Commenting on the interim results, James Newman, Chairman of Brulines Group, said:  'We have made good progress in the strategic development of the Group in the first six months of this financial year. Importantly, the defensive qualities of our business model are demonstrated by the fact that over 65% of Group revenue is now derived from recurring contracts with the associated increase in gross margin to 55%.  

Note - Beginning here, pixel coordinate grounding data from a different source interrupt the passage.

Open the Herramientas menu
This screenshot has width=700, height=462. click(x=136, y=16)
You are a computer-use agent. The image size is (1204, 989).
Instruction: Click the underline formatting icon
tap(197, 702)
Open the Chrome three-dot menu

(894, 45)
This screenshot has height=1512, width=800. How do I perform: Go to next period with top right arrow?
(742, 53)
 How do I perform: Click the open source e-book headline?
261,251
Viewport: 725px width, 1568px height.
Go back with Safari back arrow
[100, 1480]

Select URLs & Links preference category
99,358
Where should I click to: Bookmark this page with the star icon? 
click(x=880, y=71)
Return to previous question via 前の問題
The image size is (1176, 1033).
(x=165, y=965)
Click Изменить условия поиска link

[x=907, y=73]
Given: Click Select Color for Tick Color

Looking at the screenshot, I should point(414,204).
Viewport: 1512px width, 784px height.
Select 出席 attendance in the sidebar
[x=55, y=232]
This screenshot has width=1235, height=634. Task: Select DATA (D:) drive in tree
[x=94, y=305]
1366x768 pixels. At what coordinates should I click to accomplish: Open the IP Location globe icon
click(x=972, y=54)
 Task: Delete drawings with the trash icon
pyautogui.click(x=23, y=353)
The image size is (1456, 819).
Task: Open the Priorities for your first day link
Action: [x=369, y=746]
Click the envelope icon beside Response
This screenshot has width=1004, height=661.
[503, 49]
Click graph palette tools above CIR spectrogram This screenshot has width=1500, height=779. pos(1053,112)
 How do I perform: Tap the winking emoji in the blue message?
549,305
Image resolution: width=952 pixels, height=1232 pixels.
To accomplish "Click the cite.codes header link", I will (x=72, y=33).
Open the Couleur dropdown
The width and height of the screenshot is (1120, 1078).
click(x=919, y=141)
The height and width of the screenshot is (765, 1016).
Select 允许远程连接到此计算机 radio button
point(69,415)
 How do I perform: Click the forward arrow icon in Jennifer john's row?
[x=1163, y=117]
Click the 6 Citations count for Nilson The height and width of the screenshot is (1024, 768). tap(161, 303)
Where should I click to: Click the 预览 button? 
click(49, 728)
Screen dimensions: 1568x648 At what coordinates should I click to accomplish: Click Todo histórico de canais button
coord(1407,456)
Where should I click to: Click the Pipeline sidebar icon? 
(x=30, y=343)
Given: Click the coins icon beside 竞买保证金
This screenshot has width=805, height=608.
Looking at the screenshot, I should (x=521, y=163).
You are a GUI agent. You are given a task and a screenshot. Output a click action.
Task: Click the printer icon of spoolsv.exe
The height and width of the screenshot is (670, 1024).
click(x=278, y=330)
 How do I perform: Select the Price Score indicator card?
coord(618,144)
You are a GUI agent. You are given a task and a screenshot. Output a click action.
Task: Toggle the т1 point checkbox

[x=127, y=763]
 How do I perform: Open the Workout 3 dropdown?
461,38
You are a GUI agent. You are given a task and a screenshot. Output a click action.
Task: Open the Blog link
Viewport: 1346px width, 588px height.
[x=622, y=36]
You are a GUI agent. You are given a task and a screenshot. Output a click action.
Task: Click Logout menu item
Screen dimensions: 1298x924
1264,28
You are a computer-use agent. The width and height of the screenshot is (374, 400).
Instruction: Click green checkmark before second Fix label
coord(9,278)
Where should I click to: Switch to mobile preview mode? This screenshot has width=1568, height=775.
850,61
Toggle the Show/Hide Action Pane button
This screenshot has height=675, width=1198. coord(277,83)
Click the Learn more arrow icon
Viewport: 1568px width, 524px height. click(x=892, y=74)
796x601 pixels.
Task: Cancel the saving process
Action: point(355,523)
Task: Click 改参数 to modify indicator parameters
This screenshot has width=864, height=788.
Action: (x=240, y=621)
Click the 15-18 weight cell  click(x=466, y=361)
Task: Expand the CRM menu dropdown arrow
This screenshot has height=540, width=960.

'The acquisition of Edensure is a natural extension of our core data management expertise and demonstrates the Group's ability to move quickly into new growth markets. I am confident that Brulines will deliver another robust performance in the second half of the current financial year.'

Enquiries:


Brulines (Holdings) plc

James Dickson, Chief Executive


Mark Foster, Finance Director

          Tel: +44 (0) 1642 358 800

mark.foster@brulines.com 


www.brulines.com    

Cenkos Securities plc

Stephen Keys

skeys@cenkos.com

  Tel: +44 (0) 207 397 8924




Media enquiries:


Abchurch 


Sarah Hollins Chris Lane  

Tel: +44 (0) 207 398 7708

sarah.hollins@abchurch-group.com 

www.abchurch-group.com 


About Brulines

Brulines Group is focused on the provision of real time monitoring systems and data management services for the UK's Pub, Leisure, Gaming and Petrol sectors. The Group has four core divisions:


Dispense Monitoring

(DMS)

The Group's core product, DMS, is widely used by owners and operators within the UK licensed on-trade, especially the tenanted / leased pub sector. Intelligent Flow Meters ('IFM'), connected to draught beer dispense lines send data via an on-site communication panel to a secure central database. Liquid volumes by fount, spirit optic, draught wine or post mix are tracked as they are served, thereby helping customers to maximise sales, service and quality as well as managing their costs . DMS is installed in over 22,000 pubs and manages data for more than one in three UK pubs.  

Brand Quality Management 

(BQM)

BQM is an extension of the Group's DMS and is the first system to provide effective measurement of true yields on draught products. Actual dispense volumes are compared with till transactions to identify shrinkage from products given away, pilferage and wastage. BQM measures the precise temperature of every pint as it is dispensed, the time taken to dispense each drink, and automatically identifies the liquid allowing customers to know exactly when lines are cleaned. Wherever they are customers can stay in control through accessing their information on a secure web site. 

Leisure 

The Group's subsidiaries Machine Insite and Coin metrics are involved in monitoring Amusement with Prize Machines ('AWP').  Customers benefit from state-of-the-art real-time data capture and reporting systems that deliver improved machine profitability and operational security.  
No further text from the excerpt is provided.